On Tuesday, international coalition officials confirmed that five servicemen died on Monday in what appeared to be a friendly-fire incident, without giving the details or disclosing the nationalities of the deceased.
Reportedly, the servicemen came into contact with adversaries in Arghandab district of Zabul province and came under an airstrike alongside the enemy forces.
The soldiers who died in the incident allegedly called in the airstrike that killed them.
“ISAF troops were returning to their bases after an operation when they were ambushed by the insurgents. The airstrike mistakenly hit their own forces and killed the soldiers,” shared local Police Chief Ghulam Sakhi Roghlewanai.
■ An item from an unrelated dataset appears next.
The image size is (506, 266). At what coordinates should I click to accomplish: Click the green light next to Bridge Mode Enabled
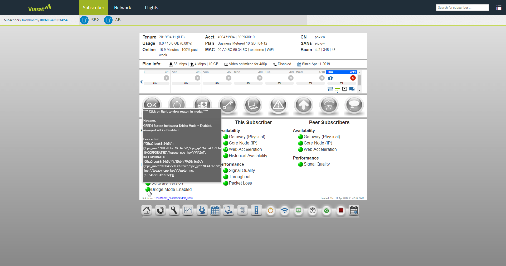point(148,189)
Qari Yousuf Ahmadi, a spokesman for the Taliban movement, claimed that a group of insurgents engaged with an ISAF unit when assault helicopters got into combat and mistakenly attacked the foreign unit.
"The casualties occurred during a security operation when their unit came into contact with enemy forces. Tragically, there is the possibility that fratricide may have been involved. The incident is under investigation. Our thoughts are with the families of those killed during this difficult time,” the ISAF announcement said.
A Pentagon statement said investigators are “looking into the likelihood that friendly fire was the cause. Our thoughts and prayers are with the families of these fallen.”
A friendly-fire incident of a similar scale took place over a decade ago, back in April 2002, when an American F-16 jet fighter dropped a bomb on a group of Canadian soldiers near a nighttime firing exercise in southern Kandahar, killing four of them.
The incident has brought the total 2014 death toll of coalition forces to 36. Of those, eight service personnel were killed in June.
If proved true, this could become probably the worst coalition friendly-fire loss of soldiers’ lives in over nearly 13 years of military campaign against the Taliban and Al-Qaeda forces in Afghanistan, just month ahead of the majority of foreign troops withdrawing from the country.